XI. Fail-Safe Checks: Prevent repeat mistakes.

Infrastructure parallel: Admission controllers.

Once you know a failure mode, encode it. Make it impossible to repeat. This is the admission webhook for your agent workflow, policy enforcement that doesn't depend on anyone remembering.

Example: agents used to overwrite shared files when running in parallel. Now the dispatch phase marks file ownership per worker. The check is automatic. The bug can't recur. This is how you turn one-time fixes into permanent improvements.

XII. Package Patterns: Bundle what works.

Infrastructure parallel: Helm charts.

When a workflow works, package it. Make it repeatable. Make it shareable.

In Gas Town, these are "formulas," workflow templates that encode proven approaches. Need to add a new API endpoint with tests? There's a formula for that. Need to refactor a module with backward compatibility? Formula. The packaging is what turns individual skill into organizational capability. One person figures it out, everyone benefits.

> TIP:

Start with Factors I-III. Add others as you scale. You don't need all 12 on day one.


The 40% Rule

Both humans and AI fall off a cliff when overloaded. Not gradual decline. A cliff.

For AI agents, the threshold is around 40% of their context window. Beyond that, hallucinations spike and reasoning degrades. Chroma's research confirmed this isn't paranoia. It's measurable.

In practice, this means:

  • Never exceed 40% context utilization in a single workflow phase
  • Load documentation just-in-time (JIT) rather than pre-loading everything
  • Compress information aggressively before feeding it to agents
  • Start fresh with each new workflow phase to maintain peak performance

The parallel to infrastructure: you don't run servers at 95% CPU utilization. You don't stuff a pod until the OOM killer intervenes. Same principle, different domain.

I've watched agents produce perfect code at 30% context, then produce confident garbage at 60%. The failure isn't obvious. The code still looks right. It compiles. It might even pass some tests. But the logic is wrong in ways that take longer to debug than rewriting from scratch. The 40% rule exists because I've been on the wrong side of that cliff too many times.


The Origin

These factors came from building, not theorizing. 7,413 commits across 31 repos in 4 months. 50+ production AI applications in environments where failure means more than a Slack alert. 100+ GPUs in air-gapped networks where you can't just "roll it back."

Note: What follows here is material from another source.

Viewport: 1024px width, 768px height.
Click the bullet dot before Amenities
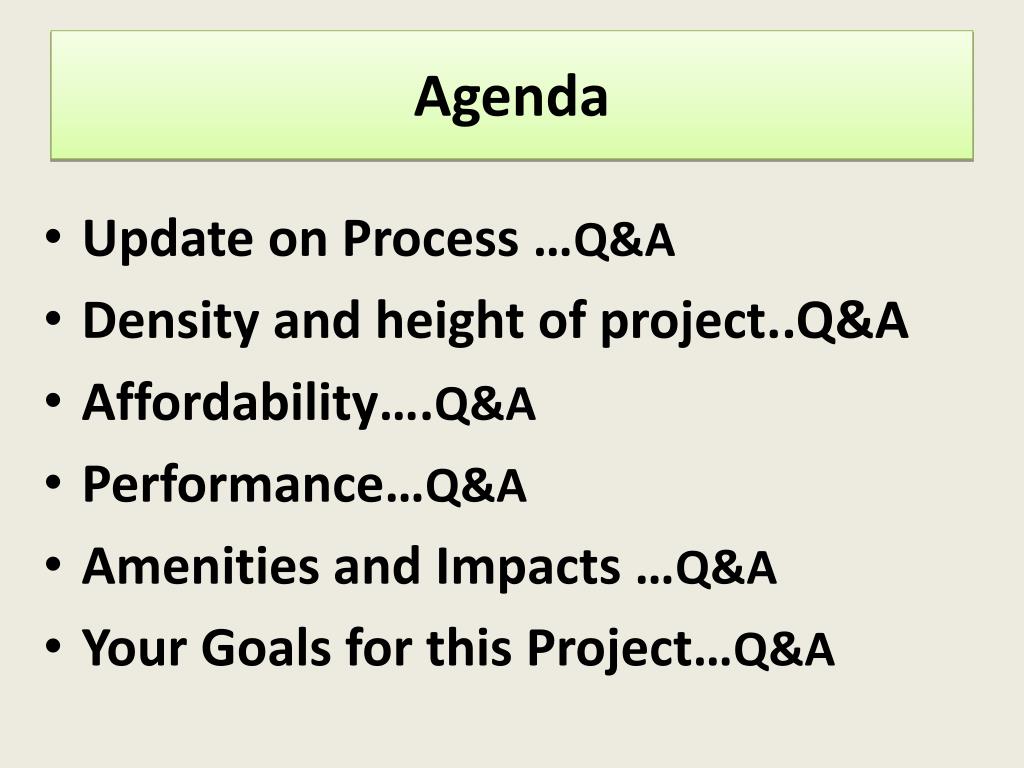(54, 564)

The infrastructure patterns (validation gates, context management, pattern extraction) were already in my muscle memory from years of K8s operations. The same operational philosophy that Gene Kim described in The Phoenix Project (flow, feedback, continuous learning) applies directly to coding agents.

The toolchain that emerged:

  • Gas Town (gt): Multi-agent orchestration. The control plane.
  • Beads (bd): Git-backed issue tracking. The state store.
  • AgentOps (ao): Knowledge flywheel. The observability layer.

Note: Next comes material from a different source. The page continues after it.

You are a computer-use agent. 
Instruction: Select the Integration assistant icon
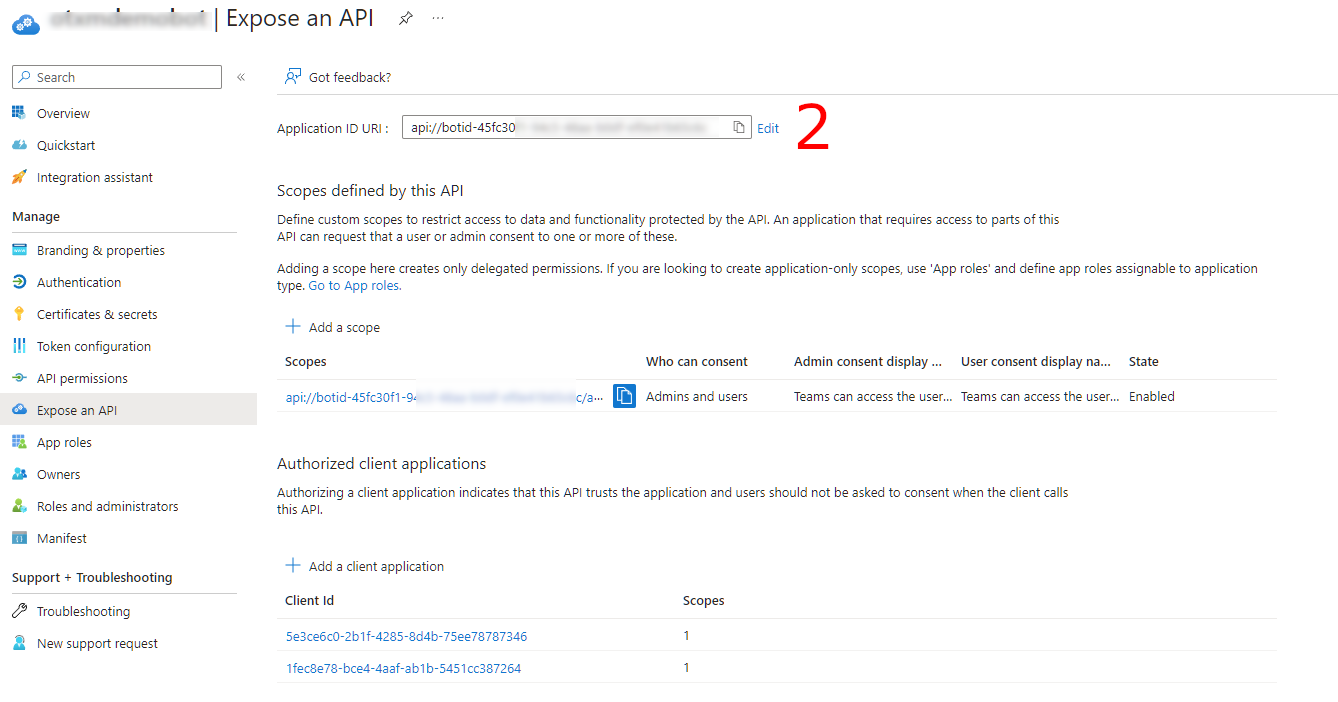tap(21, 177)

Each tool maps to infrastructure I've operated before. Gas Town is the Kubernetes. Beads is the etcd. AgentOps is the Prometheus. Different domain, same architecture.


The Takeaway

We didn't make infrastructure reliable by making servers better. We made it reliable by building operational practices around unreliable components.

Coding agents are the new unreliable component. The solution is the same: operational discipline, shifted left.

The 12 factors aren't aspirational. They're extracted from production use, from sessions that failed and sessions that shipped, from days of burned tokens and from weeks where the flywheel hummed. Every factor exists because its absence caused a specific, concrete failure.


Try It

bash

Clone the framework

git clone https://github.com/boshu2/12-factor-agentops

Start with the quick-load summary (AI sessions)

cat docs/00-SUMMARY.md

Or dive into specific factors

cat factors/02-context-loading.md # The 40% rule cat factors/04-continuous-validation.md # Validation gates

Links: 12factoragentops.com · GitHub · Gene Kim's Vibe Coding · Original 12-Factor App · 12-Factor Agents (general agents)

The 12 factors aren't theory. They're what works when you stop treating coding agents like magic and start treating them like infrastructure. Shift-left validation. Catch it before you ship it.